Document extract |
^^^^^^^^
Saturday, April 28, 2007

The Immigration-Agricultural Policy Link


This is important: How the farm bill supports cheap, empty calories that encourage obesity in shoppers on a budget, while destroying Mexican agriculture and forcing Mexicans to come North for work to avoid starvation for their families.

I disagree with Pollan on one point: processed, fat- and sugar-laden foods are cheaper per calorie than fresh produce, but the cheapest per-calorie option is still to buy unprocessed calories in the form of whole grains and legumes and prepare them yourself.




April 22, 2007


You Are What You Grow By MICHAEL POLLAN

A few years ago, an obesity researcher at the University of Washington named Adam Drewnowski ventured into the supermarket to solve a mystery. He wanted to figure out why it is that the most reliable predictor of obesity in America today is a person's wealth. For most of history, after all, the poor have typically suffered from a shortage of calories, not a surfeit. So how is it that today the people with the least amount of money to spend on food are the ones most likely to be overweight?
^^^^^^^^
Dataset section |
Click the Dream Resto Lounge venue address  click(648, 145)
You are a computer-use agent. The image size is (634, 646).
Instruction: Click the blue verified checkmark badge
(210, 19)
^^^^^^^^
Tasks to perform |
#1 In the blog post, swap "farm bill" for "agriculture law" and reproduce the passage between "The Immigration-Agricultural Policy" and "for their families.", inclusive.
#2 According to the blog post, at which university did Adam Drewnowski work as an obesity researcher?
#3 List every type of food named in the blog post's sentence that begins "I disagree with Pollan on one point".
The material has no part in any of this.

Replies |
#1
The Immigration-Agricultural Policy Link


This is important: How the agriculture law supports cheap, empty calories that encourage obesity in shoppers on a budget, while destroying Mexican agriculture and forcing Mexicans to come North for work to avoid starvation for their families.

#2 The University of Washington.

#3
- Processed, fat- and sugar-laden foods
- Fresh produce
- Whole grains
- Legumes